Tuesday, September 23, 2014

Autumn hike at El Chorro

Yesterday, September 22 was the Autumnal Equinox, the first official day of Fall, so I decided to make my first hike and celebrate the arrival of the new 2014 Autumn season. This is my favorite time of year here on the Central Coast. The days are becoming shorter, the leaves are falling, and the air is thick and musty.

I had decided on going out El Chorro Regional Park, where I'd heard a Mountain Lion had been spotted a few days earlier, hopeful of finding and measuring and photographing a legit cat track:

Cougar Sighting Warning

My wife had also mentioned a trail at the rear of the El Chorro Park which led to an "observation point", which piqued my interest. I'd never heard of this trail and decided to scout it out. I parked at the Dairy Creek Road trailhead and began my hike. After about a half a mile I came to a spot on the road adjacent to a spring, that was littered with Turkey feathers. It was obvious a Turkey had been attacked and killed by a predator:

Kill site
I checked the area for tracks left by the predator, but found none, so I continued on. A little further up the trail I came across a lot of Turkey tracks in the sand and took some photographs:

Turkey track
Another track with measurement
Stick placed for scale
I continued on my hike and soon recognized the trail [road] leading to the "observation point" as described and diagrammed in my wife's trail guide:

Observation Point 
There were some really unique volcanic rock formations in the area, and I stopped to explore them:

There were several rocks which appeared to have been drilled to receive blasting charges. The holes for the shot's were at least a couple of feet deep:
Blast holes
When I reached the Observation Point I saw a circle of stumps, probably used by the Rancho El Chorro Outdoor School for small group discussion with their students:
Just behind the group area I could stand and look out upon the Chorro Valley and the El Chorro Outdoor School facilities below:
Rancho El Chorro Outdoor School; Hollister Peak
There was an abundance of chert, something I have never seen on the coast here. This stone would've been useful to the aboriginal peoples around this area for making stone tools, scrapers, and blades and I am fairly sure they'd have identified this resource and used it.
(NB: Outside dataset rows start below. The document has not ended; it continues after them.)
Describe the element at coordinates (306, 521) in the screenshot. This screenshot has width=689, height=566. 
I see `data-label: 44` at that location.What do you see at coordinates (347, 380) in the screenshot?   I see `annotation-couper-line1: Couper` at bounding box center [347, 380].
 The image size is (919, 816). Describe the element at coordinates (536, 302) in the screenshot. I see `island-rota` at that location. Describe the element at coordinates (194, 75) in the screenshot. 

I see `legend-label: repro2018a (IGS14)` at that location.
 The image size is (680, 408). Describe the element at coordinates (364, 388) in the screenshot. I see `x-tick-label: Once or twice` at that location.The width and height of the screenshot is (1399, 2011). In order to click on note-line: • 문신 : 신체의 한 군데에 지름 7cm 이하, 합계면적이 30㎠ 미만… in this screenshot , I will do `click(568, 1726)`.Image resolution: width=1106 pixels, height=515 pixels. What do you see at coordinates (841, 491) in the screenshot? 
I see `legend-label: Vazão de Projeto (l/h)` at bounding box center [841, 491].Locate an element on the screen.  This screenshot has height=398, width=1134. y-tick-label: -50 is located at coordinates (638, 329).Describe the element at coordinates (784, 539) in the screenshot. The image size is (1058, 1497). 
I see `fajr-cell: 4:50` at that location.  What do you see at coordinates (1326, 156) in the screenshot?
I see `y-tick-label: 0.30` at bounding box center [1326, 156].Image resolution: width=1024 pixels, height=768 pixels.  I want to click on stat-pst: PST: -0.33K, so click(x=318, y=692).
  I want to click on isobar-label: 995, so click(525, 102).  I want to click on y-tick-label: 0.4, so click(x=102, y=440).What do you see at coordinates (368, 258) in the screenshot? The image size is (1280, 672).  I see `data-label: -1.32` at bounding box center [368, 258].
I found a piece with nice sharp edges and kept it to place in my Flint and Steel primitive firemaking kit:

I hiked back down to Dairy Creek Road and decided to check the creek for water and tracks. "Chorro" is the Spanish word for a jet or spring where water gushes from the ground. There was a small amount of water pooled in a stone basin, and I've seen Bobcat's coming from this area after taking water:

"El Chorro" [The Spring]
There were several muddy spots where the ground was moist. I looked around carefully, decided it was safe, and then bent to study them carefully for any tracks. I found a track, but there was insufficient detail to make any identification, though my impression was that it probably was made by a Coyote or other large Canid:
Critter track...but what was it?
Ruler for scale
Of course, what would one of my outings be without a discussion of kit? For today's outing I used a digicam CAMELBACK pack sans hydration bladder, which my wife Kim found at a garage sale for $3 bucks! I carried the obligatory emergency necessities, my tracking kit, and a USAF Pilot's water flask...light kit for a quick scout. I sat it down on some rocks in the creekbed while studying tracks, and noticed how well the digicam pattern blended with the rocks:
Digicam pack
It was a beautiful day and a perfect outing to welcome and step into Autumn:
Autumn in the Chorro Valley
As I close this post, I wish all of you safe outings and a happy and blessed Fall season!